• **Stated task**: Please set out the part of the data that opens with the line containing "Viewport: 600px width, 387px" and runs through the end of the data as a Markdown table with the columns Row and Line. Give each line its own numbered row, skip blank lines, and leave the pictures out.

• **Given records**:
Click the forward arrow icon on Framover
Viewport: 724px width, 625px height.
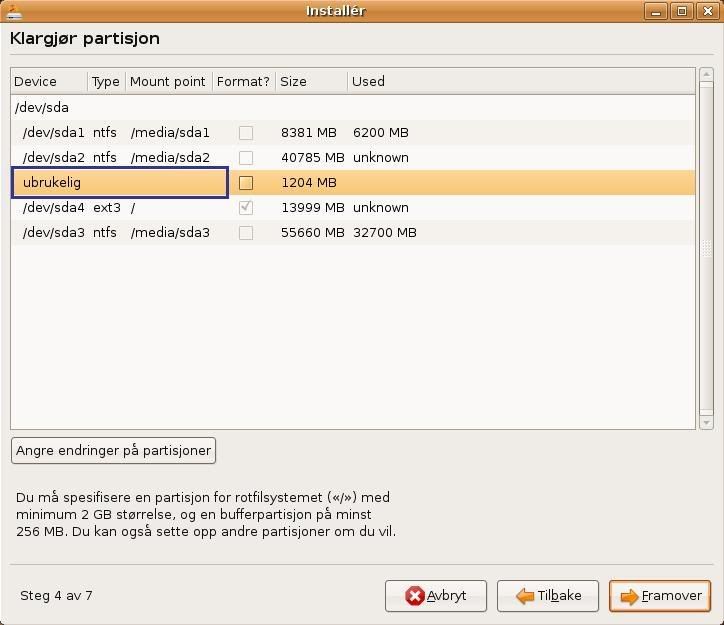point(629,596)
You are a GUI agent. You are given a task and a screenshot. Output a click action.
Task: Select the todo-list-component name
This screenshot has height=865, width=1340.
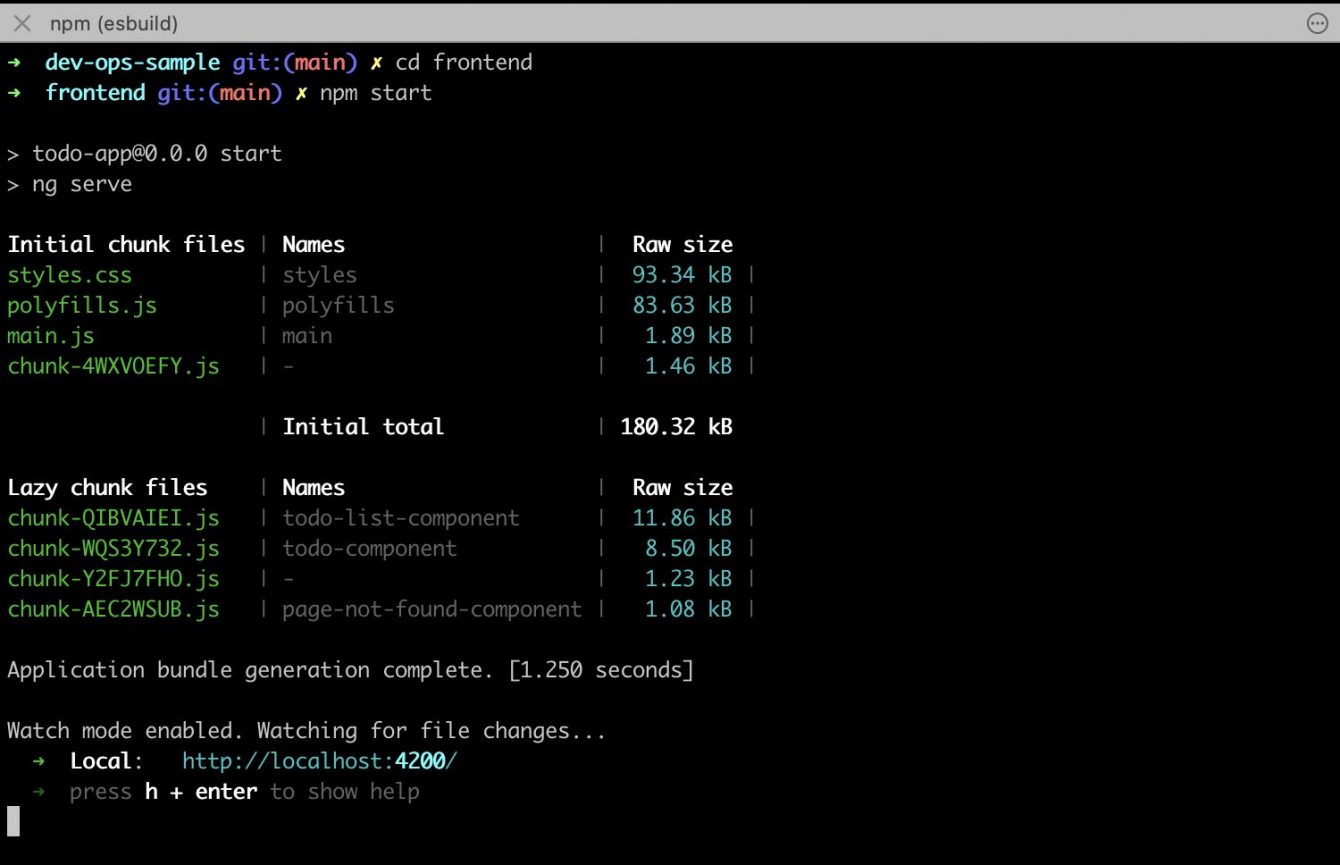[401, 518]
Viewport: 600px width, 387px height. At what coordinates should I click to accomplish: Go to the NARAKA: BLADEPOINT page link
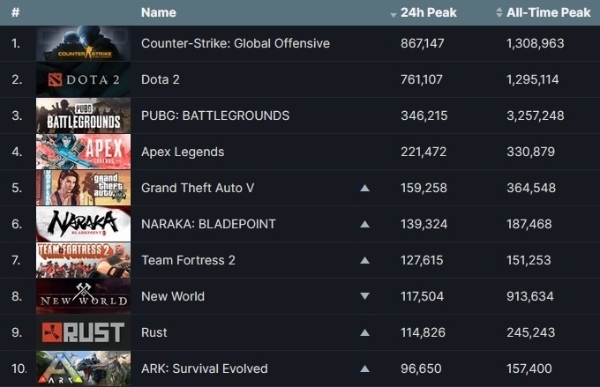pyautogui.click(x=208, y=224)

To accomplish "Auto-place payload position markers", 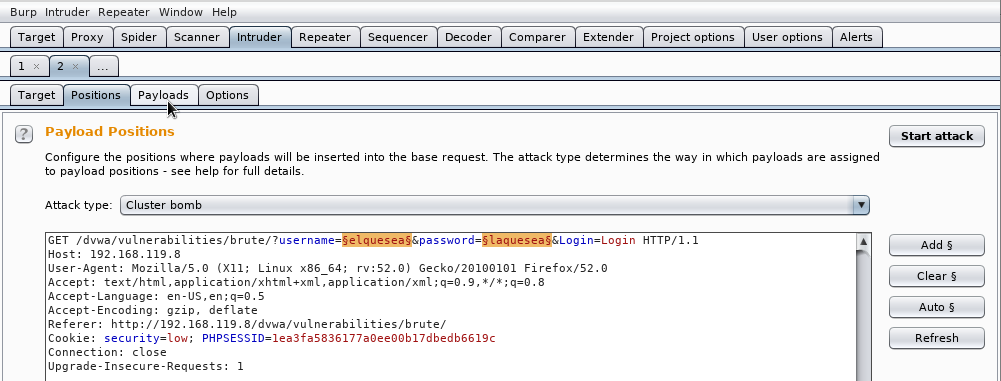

• **Output for this exercise**:
| Row | Line |
|---|---|
| 1 | Viewport: 600px width, 387px height. At what coordinates should I click to accomplish: Go to the NARAKA: BLADEPOINT page link |
| 2 | pyautogui.click(x=208, y=224) |
| 3 | To accomplish "Auto-place payload position markers",  |